This is the next online forum in which I’ll be speaking – with registration info, etc.

This is their official announcement:

LEARNING BY DOING: Measuring Campus Sustainability

Wednesday, May 25, 2011

11AM-12:15PM EDT

ISOS Group, an international sustainability consulting group and certified trainer for the Global Reporting Initiative (http://www.globalreporting.org), will be hosting a webinar focused on the potential for sustainability reporting, rating and ranking tools to empower and educate students, the next generation of sustainability leaders. While the primary purpose of these tools is for the measuring, comparing, and advancement of campus sustainability, collaboration with curriculum development and students themselves provides a powerful tool for student learning.

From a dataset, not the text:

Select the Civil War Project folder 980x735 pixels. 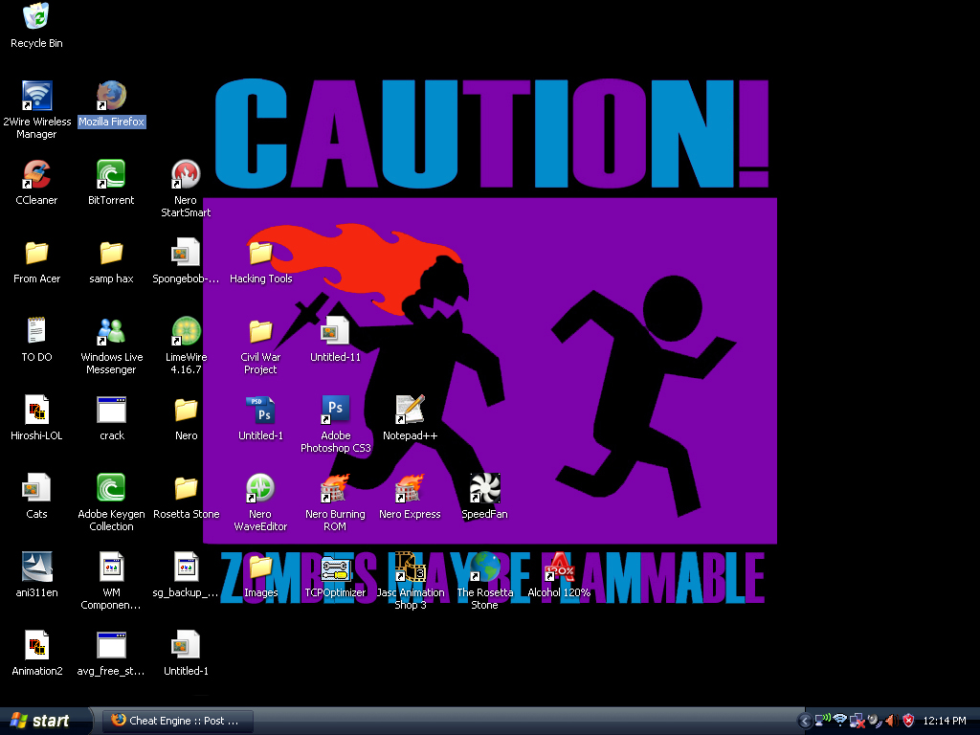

The webinar will include perspectives from three panelists with an extensive group question and answer session. We are hoping to highlight both specific examples and general insight on how students can become a part of the sustainability measurement process. The webinar will explore barriers to the measurement and reporting of campus sustainability, along with success stories and benefits of student involvement in the removal of such obstacles.

Our guests are:
- Sally DeLeon, Measurement Coordinator, Office of Sustainability, University of Maryland
- Adam J. Sulkowski, Assistant Professor of Business Law, University of Massachusetts | Dartmouth
- Meghan Fay Zahniser, STARS Program Manager, Association for the Advancement of Sustainability in Higher Education

Interested professionals as well as faculty, administration and students from colleges and universities nation-wide are invited to join us.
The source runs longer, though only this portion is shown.